Ok, I understand that Richard bachman is a pseudonym. Stephen king wrote a novel, followed by a novel by bachman.
They both have too many similarties to not be interconnected in some way.
Can someone please the connection’s? How they tie in?
Ok, I understand that Richard bachman is a pseudonym. Stephen king wrote a novel, followed by a novel by bachman.
They both have too many similarties to not be interconnected in some way.
Can someone please the connection’s? How they tie in?
If you’ve read King’s essays and books on how he writes, you’ll find that one of his ideas about writing is that stories should grow organically out of the situation. He seldom plans exactly what’s going to happen all the way through ahead of time, believing that this can force characters to behave in ways that don’t feel right to the reader. In other words, the plot should grow out of the character’s actions more than the character’s actions being determined by the plot.

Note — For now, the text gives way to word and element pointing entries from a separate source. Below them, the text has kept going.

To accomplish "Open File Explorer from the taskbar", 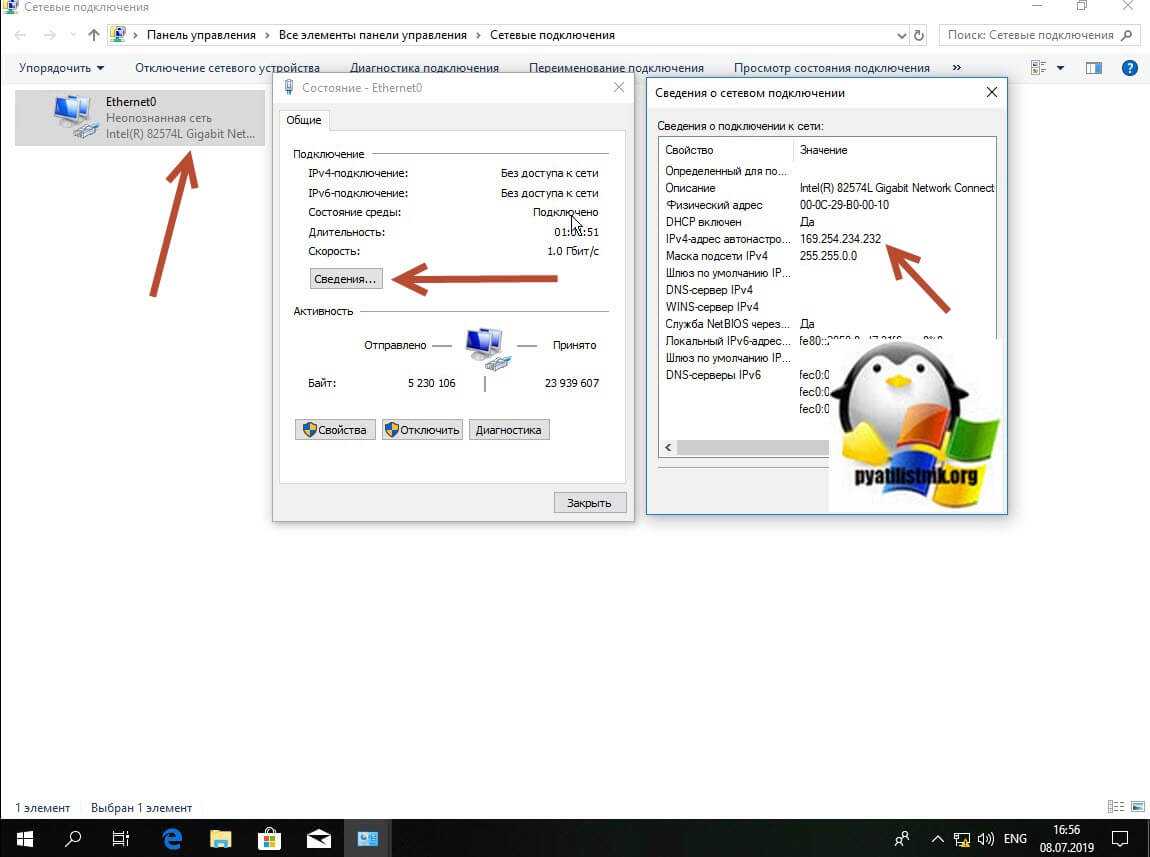I will coord(220,838).
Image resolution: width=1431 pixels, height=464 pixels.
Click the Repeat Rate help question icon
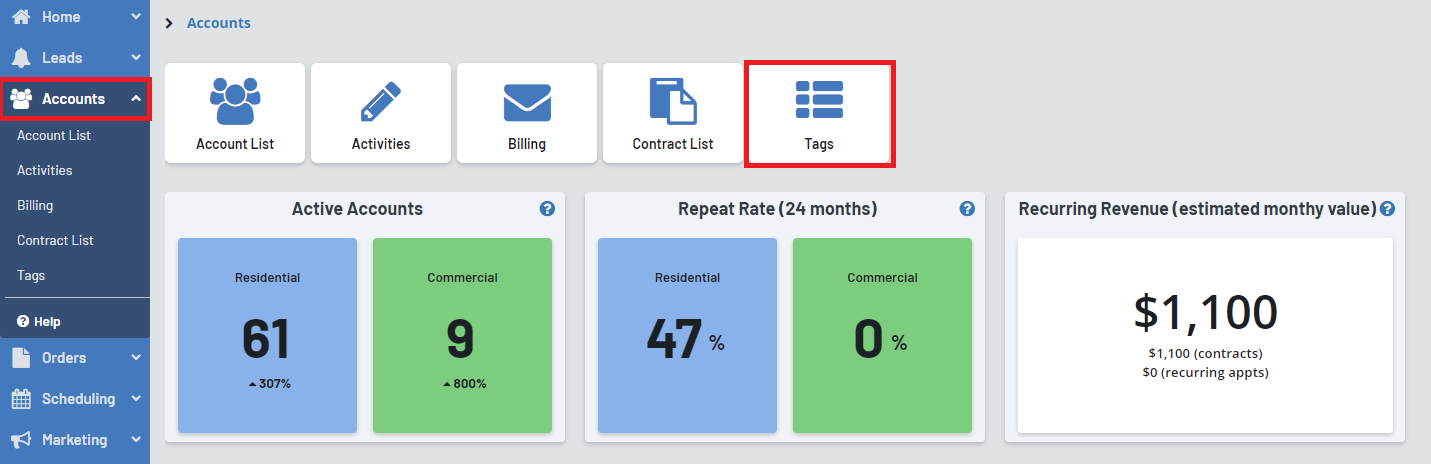pyautogui.click(x=967, y=209)
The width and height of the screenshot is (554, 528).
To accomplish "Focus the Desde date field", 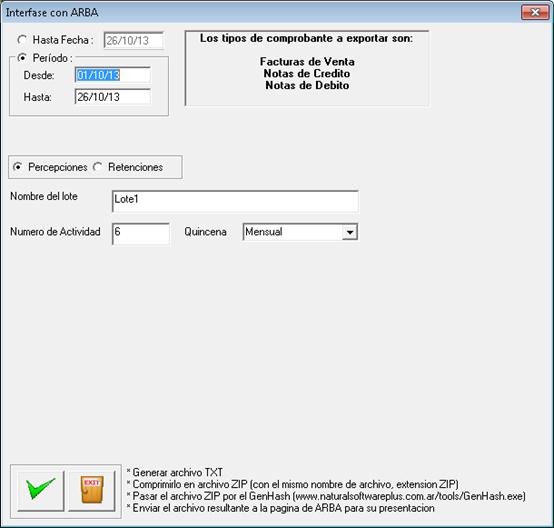I will [x=112, y=75].
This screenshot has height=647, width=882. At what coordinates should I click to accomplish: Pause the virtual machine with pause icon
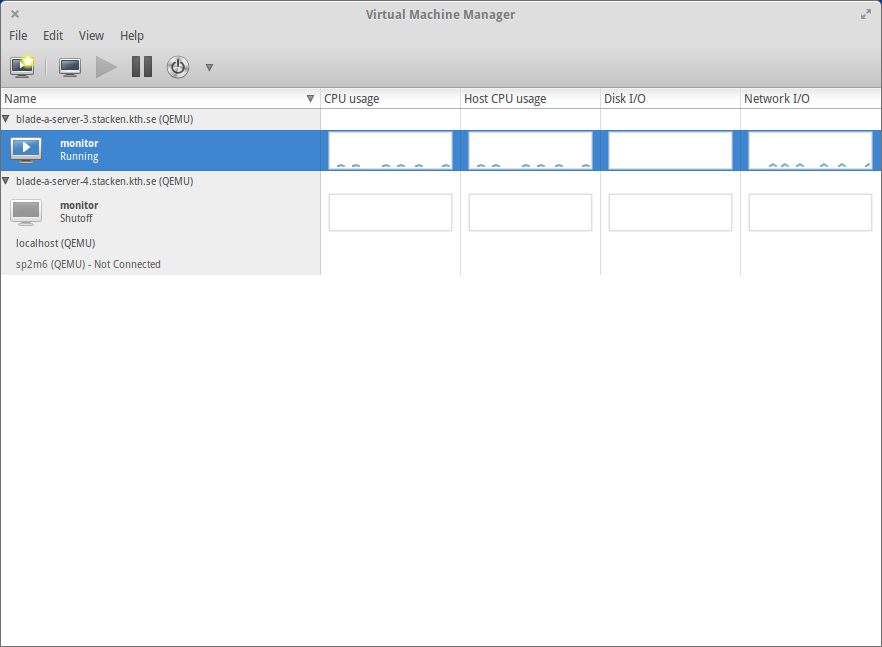(142, 67)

The Regulators takes a certain set of characters and supernatural villain and plops them down in an affluent suburban residential setting.
Desperation takes the same set of characters and main villain and puts them in a much different setting, a small, poor, southwestern desert town.
It’s like a roleplaying game in which the same characters are placed in two vastly different dungeons run by dungeon masters with different agendas, and played by different people.
Your explanation kinda makes sense to me.
But kinda not.
Anybody have any other insight to offer?
Actually, The expanation offered by Number Six is very good. Read them both. Fun books, even though I got a feeling that SK was experimenting, rather than telling a story. I’d start with Desperation. But YMMV.
Tak.
I got the feeling that ‘The Regulators’ was a very vivid and possibly supernatural dream that one of the characters in ‘Desperation’ had at some point during that story. I can’t decide whose dream it is, though…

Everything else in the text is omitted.